> **Exercise objective**
Write out once more the lines running from the top of the entries below to the line with "Copy the pretty link URL with the copy icon", both ends included.

> **Stored data entries**
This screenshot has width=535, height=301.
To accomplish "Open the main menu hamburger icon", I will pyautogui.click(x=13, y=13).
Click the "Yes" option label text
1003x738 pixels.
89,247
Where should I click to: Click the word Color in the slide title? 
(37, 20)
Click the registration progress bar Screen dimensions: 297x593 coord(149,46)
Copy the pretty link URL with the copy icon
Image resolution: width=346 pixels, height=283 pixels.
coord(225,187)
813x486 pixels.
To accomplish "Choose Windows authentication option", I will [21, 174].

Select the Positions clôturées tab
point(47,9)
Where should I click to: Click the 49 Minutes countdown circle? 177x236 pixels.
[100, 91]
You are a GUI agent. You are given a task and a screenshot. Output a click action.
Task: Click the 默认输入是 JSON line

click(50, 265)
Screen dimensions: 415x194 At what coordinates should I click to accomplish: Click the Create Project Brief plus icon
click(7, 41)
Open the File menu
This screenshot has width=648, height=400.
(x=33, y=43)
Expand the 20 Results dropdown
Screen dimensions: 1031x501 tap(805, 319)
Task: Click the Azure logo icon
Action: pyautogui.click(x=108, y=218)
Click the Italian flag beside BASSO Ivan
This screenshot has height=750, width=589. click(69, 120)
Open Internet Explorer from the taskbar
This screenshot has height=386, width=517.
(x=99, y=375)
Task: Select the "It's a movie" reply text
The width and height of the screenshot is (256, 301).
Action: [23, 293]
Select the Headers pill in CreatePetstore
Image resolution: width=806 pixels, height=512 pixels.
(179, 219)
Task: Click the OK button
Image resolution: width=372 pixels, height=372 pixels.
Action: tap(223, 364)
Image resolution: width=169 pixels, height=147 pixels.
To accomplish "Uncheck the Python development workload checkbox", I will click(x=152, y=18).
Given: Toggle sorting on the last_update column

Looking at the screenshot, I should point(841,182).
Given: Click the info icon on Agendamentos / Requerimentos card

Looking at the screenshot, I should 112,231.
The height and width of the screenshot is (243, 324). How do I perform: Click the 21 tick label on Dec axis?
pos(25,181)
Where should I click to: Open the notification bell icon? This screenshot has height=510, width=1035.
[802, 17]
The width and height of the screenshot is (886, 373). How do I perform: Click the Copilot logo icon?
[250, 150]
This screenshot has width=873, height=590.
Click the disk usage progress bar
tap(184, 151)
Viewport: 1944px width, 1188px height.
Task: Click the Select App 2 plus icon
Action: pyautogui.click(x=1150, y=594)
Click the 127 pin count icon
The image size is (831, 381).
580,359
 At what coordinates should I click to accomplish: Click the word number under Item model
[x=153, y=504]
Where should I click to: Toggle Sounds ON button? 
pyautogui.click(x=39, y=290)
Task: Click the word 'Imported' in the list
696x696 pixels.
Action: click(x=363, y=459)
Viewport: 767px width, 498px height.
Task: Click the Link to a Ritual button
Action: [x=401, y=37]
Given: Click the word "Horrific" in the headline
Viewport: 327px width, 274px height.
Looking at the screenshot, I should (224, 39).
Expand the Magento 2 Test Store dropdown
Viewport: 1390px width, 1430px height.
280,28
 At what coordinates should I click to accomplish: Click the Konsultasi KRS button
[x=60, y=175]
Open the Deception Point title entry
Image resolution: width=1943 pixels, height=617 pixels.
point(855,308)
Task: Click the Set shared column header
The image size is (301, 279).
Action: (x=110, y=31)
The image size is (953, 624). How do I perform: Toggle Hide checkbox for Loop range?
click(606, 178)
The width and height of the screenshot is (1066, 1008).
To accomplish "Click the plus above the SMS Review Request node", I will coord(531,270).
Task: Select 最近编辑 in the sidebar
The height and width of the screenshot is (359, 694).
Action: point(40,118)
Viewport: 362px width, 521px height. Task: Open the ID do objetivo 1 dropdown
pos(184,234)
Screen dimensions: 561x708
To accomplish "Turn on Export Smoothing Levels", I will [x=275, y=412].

> **Answer to the problem**
This screenshot has width=535, height=301.
To accomplish "Open the main menu hamburger icon", I will pyautogui.click(x=13, y=13).
Click the "Yes" option label text
1003x738 pixels.
89,247
Where should I click to: Click the word Color in the slide title? 
(37, 20)
Click the registration progress bar Screen dimensions: 297x593 coord(149,46)
Copy the pretty link URL with the copy icon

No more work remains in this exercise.